March 24, 1999
Protesters storm Bahamas parliament

                  NASSAU, Bahamas (Reuters) -- Hundreds of union workers stormed the
                  Bahamas parliament on Wednesday to protest against privatisation of the
                  state-owned telephone company, forcing police to bolt the doors of

                  The demonstration in Rawson Square, in the heart of the Bahamian capital,
                  turned ugly when police arrested a labour leader. Some 500 protesters
                  breached police barricades and tried to enter the House of Assembly while
                  lawmakers were in session.

                  The protest was the result of simmering anger over a host of government
                  decisions on labour issues. At a recent rally, telephone company workers
                  tossed beer and peanuts at Prime Minister Hubert Ingraham as he emerged
                  from parliament.

                  "The government can't hide now. The time is for the government to come out
                  now and solve this problem," said Obie Ferguson, president of the Trade
                  Union Congress.

                  Three people were arrested during the demonstration, including Charles
                  Rolle, president of the Bahamas Electrical Union.

                  Deputy Prime Minister Frank Watson said one officer was kicked and
                  someone sprayed mace at police.

                  The government has announced plans to privatise the state-owned Bahamas
                  Telecommunications Corp, but was not yet considering offers.
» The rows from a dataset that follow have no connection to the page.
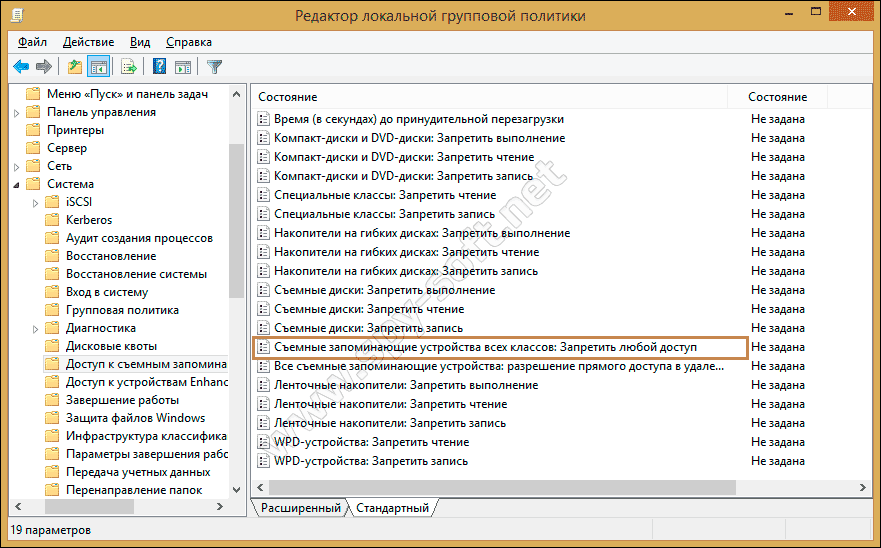Expand the Диагностика tree node

click(x=36, y=328)
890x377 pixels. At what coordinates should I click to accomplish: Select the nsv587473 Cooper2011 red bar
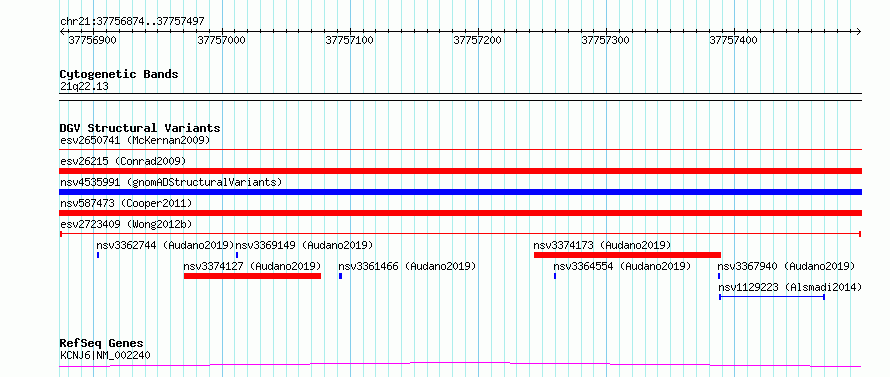460,213
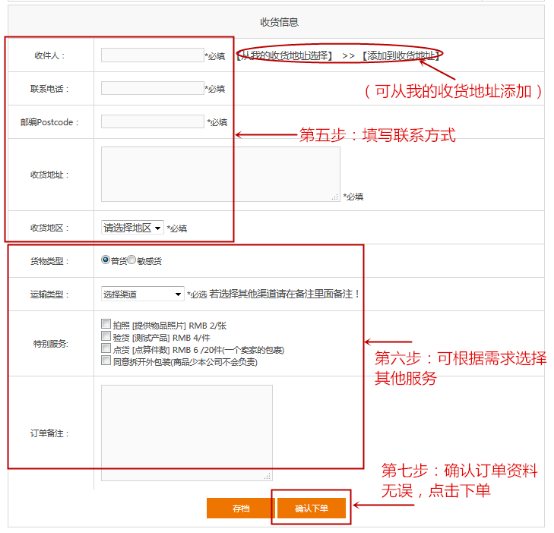Click the 收货地址 address text area
This screenshot has width=554, height=533.
[221, 174]
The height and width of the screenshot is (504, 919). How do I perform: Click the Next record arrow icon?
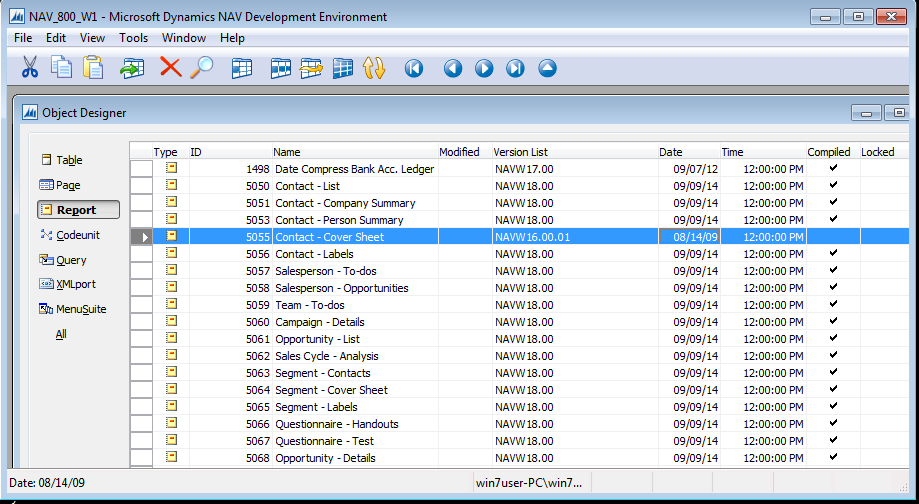click(484, 68)
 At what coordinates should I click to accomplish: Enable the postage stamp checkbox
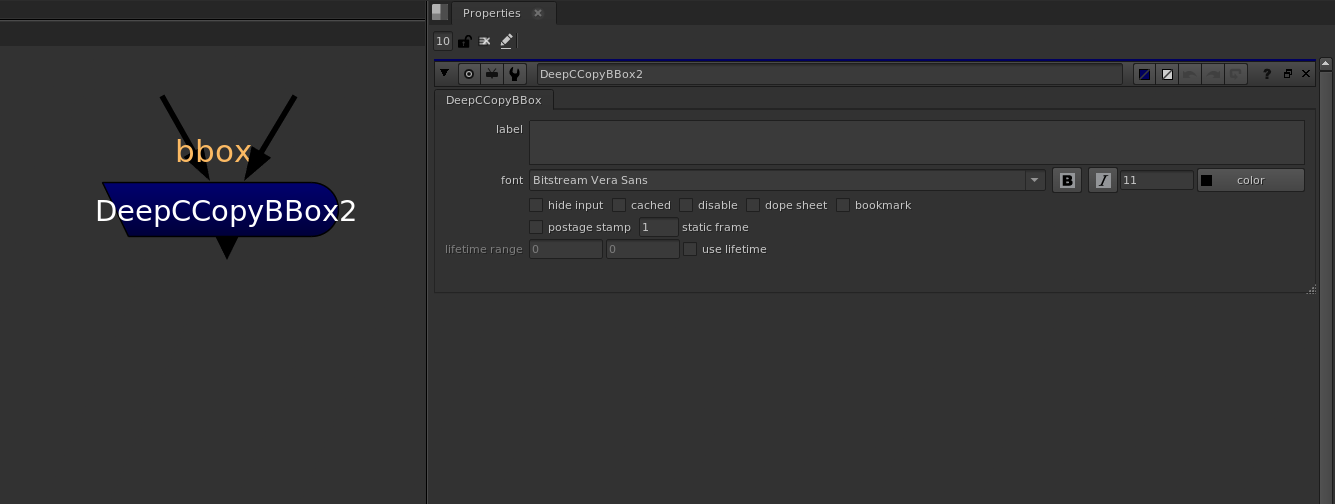coord(536,227)
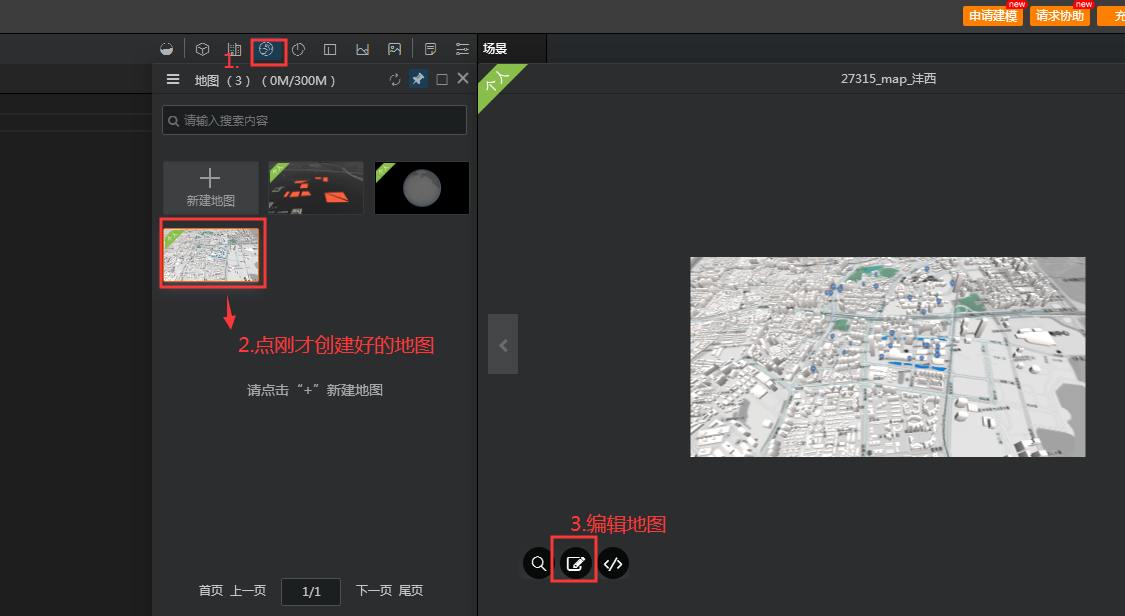Click the clock timer toolbar icon
Image resolution: width=1125 pixels, height=616 pixels.
click(298, 48)
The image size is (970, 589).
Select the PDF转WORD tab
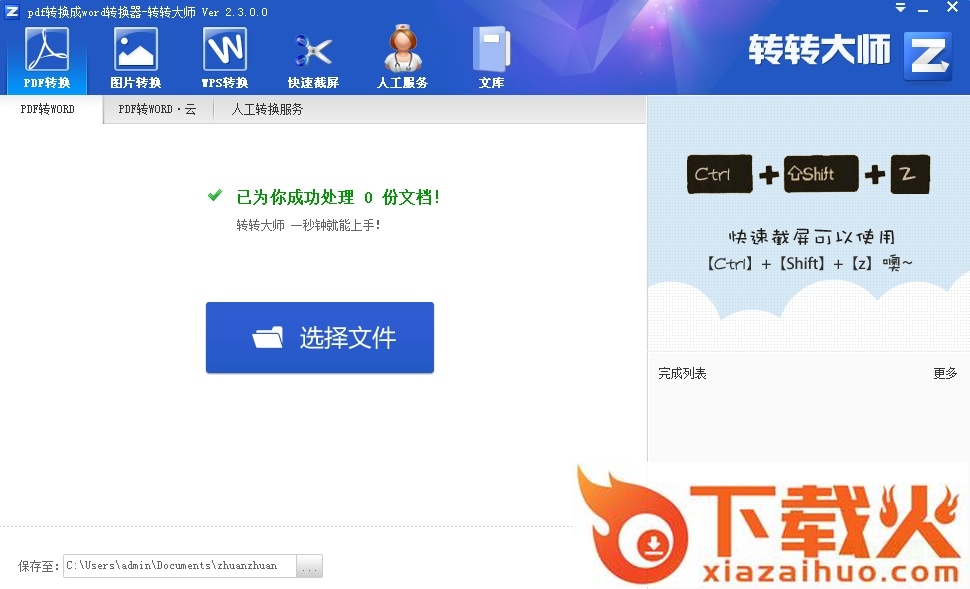point(48,109)
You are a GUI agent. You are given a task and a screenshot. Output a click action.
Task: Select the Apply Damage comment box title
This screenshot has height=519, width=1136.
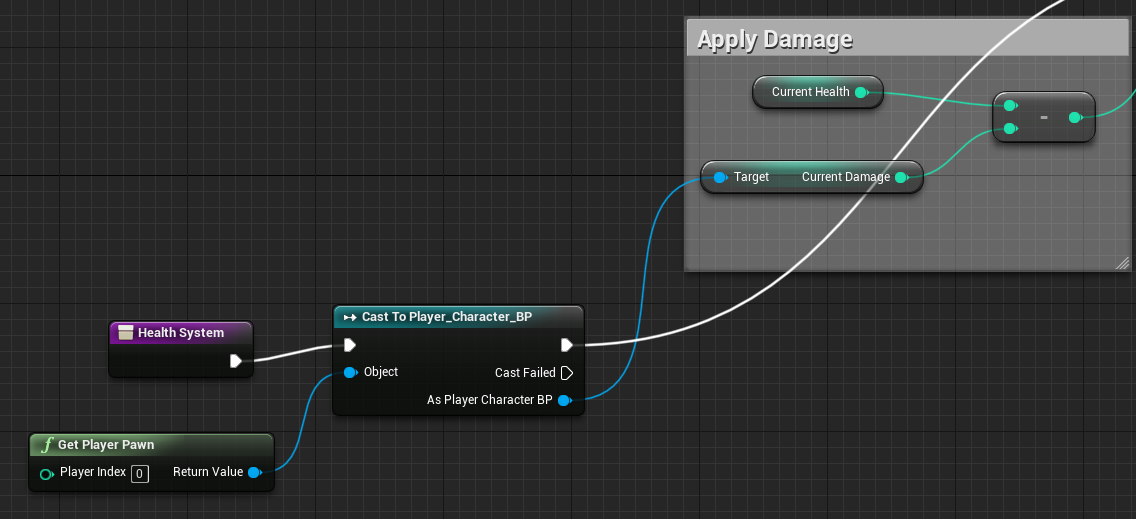tap(775, 40)
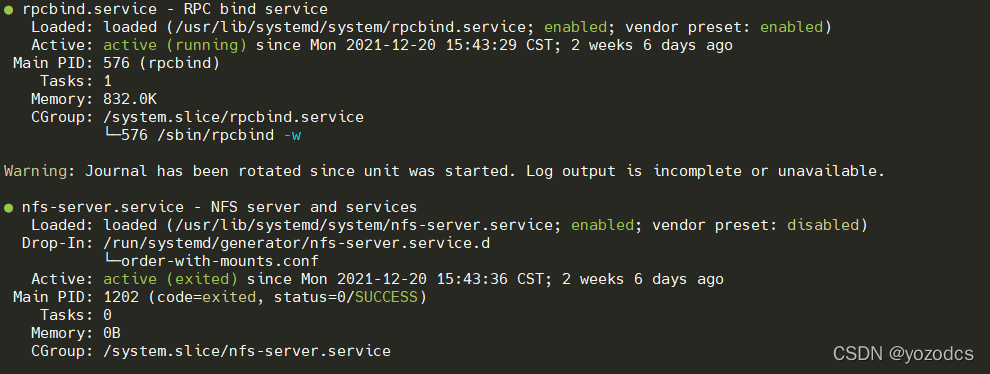Click the yellow 'Warning' label
The image size is (990, 374).
pos(35,171)
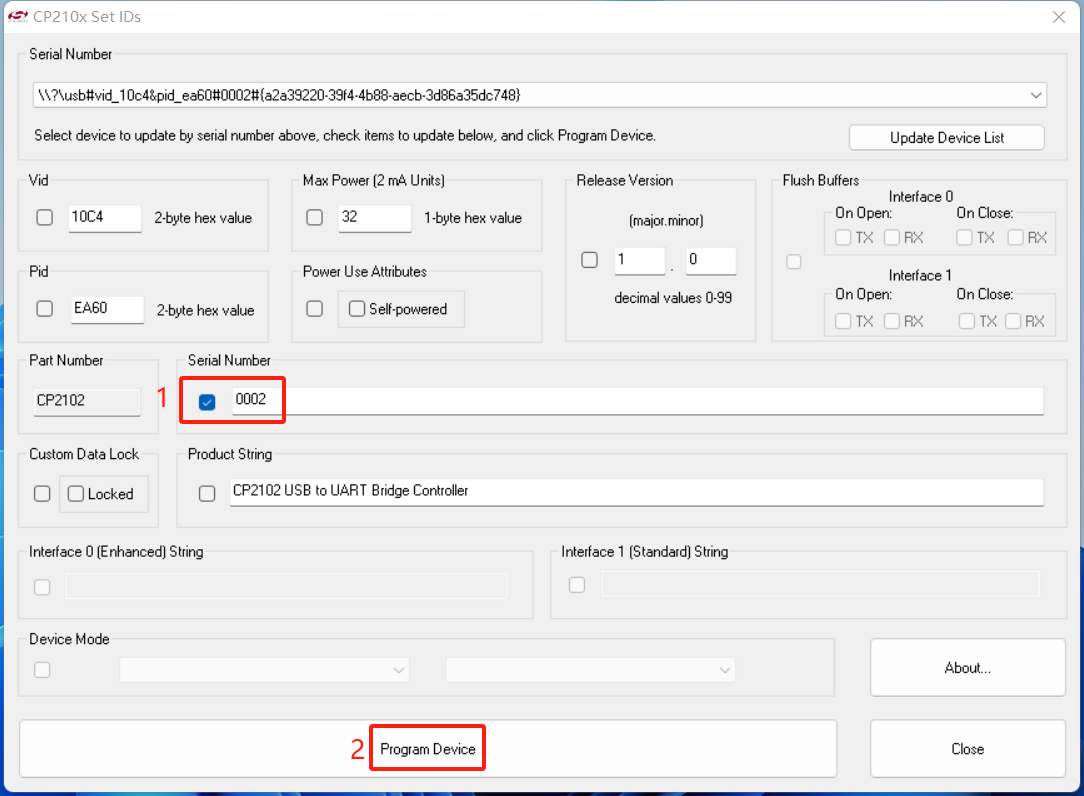Enable the Vid checkbox
Screen dimensions: 1084x796
[x=45, y=218]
Consultants
                  recommended that the BaTelCo work force be cut from 2,100 employees
                  to fewer than 1,000.

                  "This privatisation has affected the morale of the people and so this
                  government has got to deal with it...The people of the Bahamas are fed up
                  and he (Ingraham) got to know that," one protester said. "Ingraham resign,"
                  other workers shouted.

                  In addition to tensions over the BaTelCo privatisation, union demonstrators
                  were angered by a recent dispute between a worker and a state-owned
                  hotel corporation.

                  The nation's Industrial Tribunal, a quasi-judicial body that mediates labour
                  disputes, ruled that a woman who was fired after contracting multiple
                  sclerosis should be compensated. But the Trade Union Congress said the
                  government has refused to honour the ruling.

                  The Bahamas, a haven for pirates centuries ago and for rum-runners during
                  the U.S. Prohibition era, is a chain of some 700 small islands extending from
                  just off the coast of Florida to about 600 miles (960 km) to the southeast.

                  Tourism and financial services are mainstays of the economy in the former
                  British colony, home to about 280,000 people.